Maciej Szczepaniak (/pl/; born 16 December 1973 in Wałbrzych) is a Polish rally co-driver. In 2021 he became the WRC3 Co-Driver Champion as regular accomplice to driver Kajetan Kajetanowicz, who was himself beaten to the driver's championship title by Yohan Rossel. He has over one hundred WRC starts to his name in a career spanning over 25 years.

==Career==
Szczepaniak started rallying in 1995 as a rally driver in his native Poland although has not competed as a driver since 1997. In 1998 he began his career as co-driver to Tomasz Kuchar on Polish national events enjoying some good results. The following year the same crew became Polish F2 champions and also entered a round of the World Rally Championship, competing in the Rally San Remo finishing 37th overall and 6th in class in their Group A Volkswagen Golf kit car. Szczepaniak competed with Kuchar until 2003 on many rounds in Poland and around the globe on the WRC and European Rally Championship calendars.

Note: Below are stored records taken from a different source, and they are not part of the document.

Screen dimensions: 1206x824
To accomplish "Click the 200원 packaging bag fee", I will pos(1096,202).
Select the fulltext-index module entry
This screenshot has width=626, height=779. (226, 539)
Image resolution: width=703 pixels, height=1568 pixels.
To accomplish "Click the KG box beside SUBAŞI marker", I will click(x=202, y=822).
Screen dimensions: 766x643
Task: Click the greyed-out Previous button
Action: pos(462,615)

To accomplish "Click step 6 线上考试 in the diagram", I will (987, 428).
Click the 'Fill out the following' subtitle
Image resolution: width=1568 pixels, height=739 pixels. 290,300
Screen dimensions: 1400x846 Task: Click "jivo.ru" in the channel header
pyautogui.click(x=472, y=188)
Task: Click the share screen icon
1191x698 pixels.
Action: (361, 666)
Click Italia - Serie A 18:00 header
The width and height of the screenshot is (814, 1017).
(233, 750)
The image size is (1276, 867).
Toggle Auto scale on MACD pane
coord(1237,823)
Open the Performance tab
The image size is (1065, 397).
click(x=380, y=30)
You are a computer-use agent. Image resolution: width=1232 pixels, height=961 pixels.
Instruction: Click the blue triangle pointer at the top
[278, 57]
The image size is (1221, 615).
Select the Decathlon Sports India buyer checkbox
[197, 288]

Szczepaniak joined multiple-time Polish Champion Janusz Kulig on WRC rounds in 2003, but this cooperation was curtailed by Kulig's tragic death in 2004. Over the next three seasons of the Polish Rally Championship together with driver Leszek Kuzaj, Szczepaniak won the Polish championship in a Subaru Impreza. From 2007 to 2013 he was crewmate to Michał Kościuszko, entering rounds in the World Rally Championship and Poland in a variety of cars including a season in JWRC in 2009, SWRC in 2010, and PWRC in 2011. In 2011 he finished third in the PWRC championship.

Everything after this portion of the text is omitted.